Developing Modern Machine Learning Methods to Retrieve XCO2 with Associated Uncertainties from OCO-2 and OCO-3 Solar Absorption Spectra
Otto
Lamminpää
Jet Propulsion Laboratory, California Institute of Technology
Sean Crowell, LumenUs Scientific LLC
Will Keely, LumenUs Scientific LLC, Jet Propulsion Laboratory, California Institute of Technology
Greg McGarragh, Colorado State University Cooperative Institute for Research in the Atmosphere
Chris O’Dell, Colorado State University Cooperative Institute for Research in the Atmosphere
Steffen Mauceri, Jet Propulsion Laboratory, California Institute of Technology
Poster
Remote sensing of atmospheric carbon dioxide (CO2) carried out by NASAs Orbiting Carbon Observatory-2 (OCO-2) satellite mission and the related Uncertainty Quantification (UQ) effort involves repeated evaluations of a state-of-the-art atmospheric physics model. The retrieval, or solving an inverse problem, requires substantial computational resources. Machine Learning (ML) methods show tremendous potential for this remote sensing retrieval problem due to (1) the potential for learning new relationships in model parameters, state vector elements, and measured quantities, without implementing explicit physics parameterizations as hypotheses, which is time-consuming and limited by our current understanding, and (2) the incredible speed gains realized by a fully trained and validated ML model [Mishra and Molinaro, 2021, David et al., 2021]. The training process can be computationally costly, but the trained model predicts state variables and uncertainties as a model evaluation in seconds. By comparison, the operational OCO-2 retrieval takes 3-5 minutes per sounding, most of which is spent on the complex radiative transfer (RT) calculations. We apply modern ML techniques to the trace gas retrieval problem by investigating two paths. The first pathway involves using a fast Gaussian Process (GP) emulator of the operational RT to create a surrogate retrieval for the OCO-2 Level 2 Full Physics (L2FP) processing pipeline. The second pathway will develop “direct” retrieval approaches that link atmospheric and surface parameters with radiances. This process starts from the work of Breon et al. [2022], but moves beyond the classical neural network (NN) approach to incorporate more modern techniques. This will be explored by implementing methods like Deep Ensembles and Mixture Density Networks.

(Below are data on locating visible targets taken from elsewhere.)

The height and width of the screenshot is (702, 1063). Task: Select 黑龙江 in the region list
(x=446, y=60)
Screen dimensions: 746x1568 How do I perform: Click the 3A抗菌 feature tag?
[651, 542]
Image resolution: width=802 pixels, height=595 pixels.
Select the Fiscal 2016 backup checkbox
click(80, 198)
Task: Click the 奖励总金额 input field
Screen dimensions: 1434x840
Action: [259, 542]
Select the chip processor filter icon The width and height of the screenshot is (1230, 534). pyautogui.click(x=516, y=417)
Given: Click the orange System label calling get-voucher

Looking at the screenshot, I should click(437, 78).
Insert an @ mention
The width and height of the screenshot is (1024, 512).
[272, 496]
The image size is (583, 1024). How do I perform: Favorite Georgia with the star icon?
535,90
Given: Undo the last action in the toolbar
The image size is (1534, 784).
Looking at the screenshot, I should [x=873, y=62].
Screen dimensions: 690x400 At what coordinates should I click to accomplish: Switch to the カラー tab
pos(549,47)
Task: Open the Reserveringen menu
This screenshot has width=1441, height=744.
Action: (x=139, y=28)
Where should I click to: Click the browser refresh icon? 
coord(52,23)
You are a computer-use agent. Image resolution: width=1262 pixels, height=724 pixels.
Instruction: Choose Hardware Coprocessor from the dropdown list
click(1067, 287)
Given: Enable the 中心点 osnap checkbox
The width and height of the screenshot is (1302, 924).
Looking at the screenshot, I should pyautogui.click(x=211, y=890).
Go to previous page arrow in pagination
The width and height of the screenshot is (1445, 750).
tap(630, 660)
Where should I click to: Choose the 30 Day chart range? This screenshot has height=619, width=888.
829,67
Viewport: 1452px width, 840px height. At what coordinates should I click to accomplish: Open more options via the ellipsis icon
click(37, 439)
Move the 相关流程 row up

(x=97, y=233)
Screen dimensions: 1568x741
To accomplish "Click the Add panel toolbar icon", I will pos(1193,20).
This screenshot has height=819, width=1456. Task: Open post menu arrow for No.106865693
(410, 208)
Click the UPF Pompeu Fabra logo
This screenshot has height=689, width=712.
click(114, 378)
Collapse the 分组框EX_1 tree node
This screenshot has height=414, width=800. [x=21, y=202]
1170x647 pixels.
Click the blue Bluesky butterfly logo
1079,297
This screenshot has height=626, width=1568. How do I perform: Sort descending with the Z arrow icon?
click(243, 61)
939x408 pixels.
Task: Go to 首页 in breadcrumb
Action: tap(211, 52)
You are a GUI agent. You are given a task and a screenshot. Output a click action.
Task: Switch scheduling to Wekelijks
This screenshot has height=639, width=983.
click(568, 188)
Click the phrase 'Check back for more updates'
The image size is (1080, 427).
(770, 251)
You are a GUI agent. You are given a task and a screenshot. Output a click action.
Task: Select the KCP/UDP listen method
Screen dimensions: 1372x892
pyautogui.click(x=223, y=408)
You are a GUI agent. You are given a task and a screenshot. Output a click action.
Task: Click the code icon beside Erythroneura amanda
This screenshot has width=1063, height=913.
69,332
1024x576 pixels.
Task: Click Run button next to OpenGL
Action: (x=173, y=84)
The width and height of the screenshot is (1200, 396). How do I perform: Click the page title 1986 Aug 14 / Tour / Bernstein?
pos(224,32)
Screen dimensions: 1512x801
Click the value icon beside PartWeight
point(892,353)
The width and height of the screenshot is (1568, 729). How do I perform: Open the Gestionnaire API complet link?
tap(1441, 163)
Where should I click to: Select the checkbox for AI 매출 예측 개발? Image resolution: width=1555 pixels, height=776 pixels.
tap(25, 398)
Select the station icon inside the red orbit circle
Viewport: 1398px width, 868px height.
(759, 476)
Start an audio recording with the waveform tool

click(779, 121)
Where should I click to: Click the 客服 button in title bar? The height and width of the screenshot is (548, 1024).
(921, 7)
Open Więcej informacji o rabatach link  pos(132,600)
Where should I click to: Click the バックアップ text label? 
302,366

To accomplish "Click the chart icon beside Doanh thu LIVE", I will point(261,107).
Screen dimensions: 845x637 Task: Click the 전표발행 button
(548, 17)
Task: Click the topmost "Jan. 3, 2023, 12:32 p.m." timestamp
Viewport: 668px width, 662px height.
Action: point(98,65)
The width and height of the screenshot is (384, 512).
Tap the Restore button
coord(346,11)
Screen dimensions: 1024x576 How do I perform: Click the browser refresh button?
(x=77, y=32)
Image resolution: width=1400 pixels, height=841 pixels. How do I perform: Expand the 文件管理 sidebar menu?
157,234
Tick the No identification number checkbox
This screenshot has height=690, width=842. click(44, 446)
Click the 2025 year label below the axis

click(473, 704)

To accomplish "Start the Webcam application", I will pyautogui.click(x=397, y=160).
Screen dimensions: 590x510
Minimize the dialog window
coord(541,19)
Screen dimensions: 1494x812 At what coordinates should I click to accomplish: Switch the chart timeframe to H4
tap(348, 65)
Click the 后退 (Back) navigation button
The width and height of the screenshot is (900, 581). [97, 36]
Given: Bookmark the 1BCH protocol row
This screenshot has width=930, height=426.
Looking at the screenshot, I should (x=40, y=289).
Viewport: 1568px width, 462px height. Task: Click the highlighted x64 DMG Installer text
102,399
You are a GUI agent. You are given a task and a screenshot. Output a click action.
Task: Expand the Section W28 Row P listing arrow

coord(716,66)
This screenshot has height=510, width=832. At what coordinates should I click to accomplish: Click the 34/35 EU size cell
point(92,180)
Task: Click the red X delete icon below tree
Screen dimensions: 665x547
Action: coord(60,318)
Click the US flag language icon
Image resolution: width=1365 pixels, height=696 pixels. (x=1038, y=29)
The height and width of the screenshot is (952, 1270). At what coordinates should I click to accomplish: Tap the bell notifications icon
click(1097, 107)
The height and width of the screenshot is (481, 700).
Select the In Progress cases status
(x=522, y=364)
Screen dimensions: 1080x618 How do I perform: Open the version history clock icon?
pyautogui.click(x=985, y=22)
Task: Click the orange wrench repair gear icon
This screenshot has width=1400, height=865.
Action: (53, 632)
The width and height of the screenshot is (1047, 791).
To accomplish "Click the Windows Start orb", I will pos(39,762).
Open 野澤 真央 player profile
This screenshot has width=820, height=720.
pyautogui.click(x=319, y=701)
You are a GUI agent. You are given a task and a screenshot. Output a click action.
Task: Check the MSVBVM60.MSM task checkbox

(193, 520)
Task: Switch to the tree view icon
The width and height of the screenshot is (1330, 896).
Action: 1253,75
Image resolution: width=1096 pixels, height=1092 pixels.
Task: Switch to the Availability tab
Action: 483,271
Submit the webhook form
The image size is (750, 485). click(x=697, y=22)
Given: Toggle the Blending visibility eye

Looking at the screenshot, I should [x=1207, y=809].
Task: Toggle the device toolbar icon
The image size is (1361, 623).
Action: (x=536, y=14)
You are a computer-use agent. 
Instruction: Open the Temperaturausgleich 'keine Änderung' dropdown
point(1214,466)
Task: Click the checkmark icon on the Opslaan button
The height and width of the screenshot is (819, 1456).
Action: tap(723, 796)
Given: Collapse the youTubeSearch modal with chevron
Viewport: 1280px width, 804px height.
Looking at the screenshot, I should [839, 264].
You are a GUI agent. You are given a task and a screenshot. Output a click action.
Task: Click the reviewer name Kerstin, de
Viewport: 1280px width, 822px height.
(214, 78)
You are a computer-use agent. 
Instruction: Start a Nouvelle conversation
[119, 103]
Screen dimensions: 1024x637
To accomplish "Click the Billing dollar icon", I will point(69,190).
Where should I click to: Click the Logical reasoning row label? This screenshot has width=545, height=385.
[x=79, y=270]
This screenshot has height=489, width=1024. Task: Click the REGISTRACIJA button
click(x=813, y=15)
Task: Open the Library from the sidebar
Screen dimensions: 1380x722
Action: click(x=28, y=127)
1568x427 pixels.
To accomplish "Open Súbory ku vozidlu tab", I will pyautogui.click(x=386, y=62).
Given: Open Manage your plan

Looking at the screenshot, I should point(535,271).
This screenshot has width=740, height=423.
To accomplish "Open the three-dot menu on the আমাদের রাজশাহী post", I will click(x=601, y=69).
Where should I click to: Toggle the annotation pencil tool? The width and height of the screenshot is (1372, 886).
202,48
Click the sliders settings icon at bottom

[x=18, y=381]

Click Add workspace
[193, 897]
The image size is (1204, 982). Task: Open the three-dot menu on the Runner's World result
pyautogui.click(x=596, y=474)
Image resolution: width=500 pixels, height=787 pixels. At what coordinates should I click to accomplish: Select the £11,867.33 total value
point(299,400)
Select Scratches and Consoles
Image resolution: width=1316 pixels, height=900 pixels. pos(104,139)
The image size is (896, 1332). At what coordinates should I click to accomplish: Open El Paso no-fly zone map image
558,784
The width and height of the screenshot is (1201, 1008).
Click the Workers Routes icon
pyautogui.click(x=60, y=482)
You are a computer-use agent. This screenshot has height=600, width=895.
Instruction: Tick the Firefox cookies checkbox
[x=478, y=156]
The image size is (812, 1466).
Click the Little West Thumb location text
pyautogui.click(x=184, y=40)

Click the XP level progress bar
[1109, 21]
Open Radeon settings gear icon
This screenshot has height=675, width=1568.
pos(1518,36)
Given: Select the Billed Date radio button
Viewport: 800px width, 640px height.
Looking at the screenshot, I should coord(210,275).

In this work, we propose and implement a statistical emulator to speed up the computations in the OCO-2 L2FP physics model. Our approach is based on Gaussian Process (GP) Regression, leveraging recent research on Kernel Flows and Cross-Validation to efficiently learn the kernel function in the GP. The resulting retrieval algorithm, which we call L2GP, takes advantage of the fast and accurate GP RT and analytic Jacobians in an optimal estimation (OE) framework to L2FP. L2GP provides uncertainty estimates and averaging kernels, which allow for assimilation of L2GP predicted XCO2 into inversion models [Crowell et al., 2019, Peiro et al., 2022]. We demonstrate our method by replicating the behavior of OCO-2 forward model within measurement error precision, and further show that in control cases, our method reproduces the CO2 retrieval performance of OCO-2 setup with orders of magnitude faster computational time. Our proposed approach is not only fast but also highly accurate (its relative error is less than 1%).